MOZART Die Zauberflöte Overture MOZART Piano Concerto No. 20 BRAHMS Symphony No. 1
Mozart’s prodigious talent and prolific output came at huge personal cost as he worked himself into an early and impecunious grave. His twentieth piano concerto, played here by Phillip Shovk, one of Australia’s foremost concert pianists and chamber musicians, was composed during a time of escalating financial woes. By the time Die Zauberflöte was premiered, its immediate success brought Mozart brief comfort, but too late to reverse his fortunes: he died a few weeks later. Brahms, on the other hand, famously wrestled for twenty years with the writing of his first symphony. He considered it partly a homage to Beethoven, but never ceased to feel overshadowed by his idol.
This year’s PSO concert for children and families features Prokofiev’s enchanting musical tale, Peter and the Wolf, narrated by former Red Wiggle, Murray Cook. Suitable for children of all ages, this performance continues our longstanding tradition of presenting entertaining and educational performances for younger audiences. Don’t miss this lively Sunday morning’s entertainment for all the family!
Prokofiev composed Peter and the Wolf in 1936 with the aim of cultivating musical tastes in young children. To this day, it remains arguably the most popular children’s work in the classical orchestral repertoire. Featuring a chamber orchestra in which various solo instruments represent the story’s human and animal characters, it is not only a wonderful demonstration of the instruments of the orchestra, but also a delightful classic that brings joy to audiences of all ages.

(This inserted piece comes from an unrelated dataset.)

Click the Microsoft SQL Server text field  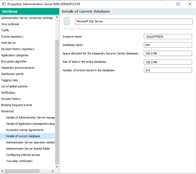coord(133,22)
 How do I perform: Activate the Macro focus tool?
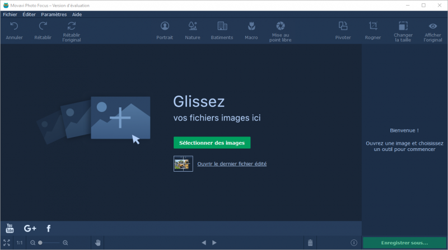[x=251, y=26]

Paul Terracini conductor Christine Douglas director Lucy McAlary chorus director
Benjamin Johnston Amahl Corinne Parker The Mother Evan Kirby King Kaspar Vincenzo Nesci King Melchior Christopher Nazarian King Balthazar Soonki Park The Page
Shanul Sharma tenor
Amahl and the Night Visitors is an uplifting Christmas story of devotion, compassion and healing. Inspired by Hieronymus Bosch’s painting “The Adoration of the Magi”, Menotti conceived the work to recapture his own childhood in Italy, where the Three Kings, rather than Santa Claus, are the traditional Christmas figures. Commissioned by NBC in 1951, it was the first opera written expressly for television in America and for many years was broadcast annually at Christmas time.
Amahl is a crippled boy who lives in poverty with his mother. Three kings stop at their humble house, seeking rest and refreshment on their long journey bearing gifts to the Christ Child. Villagers are gathered to help feed and entertain the kings. As events unfold, Amahl’s mother is overcome by her desire to send a gift to the Child, but she and her son have nothing valuable to send. When Amahl offers his most valued possession – his crutch – he is miraculously healed and is able to walk. He sets off to accompany the kings to visit the Child and give thanks for being healed.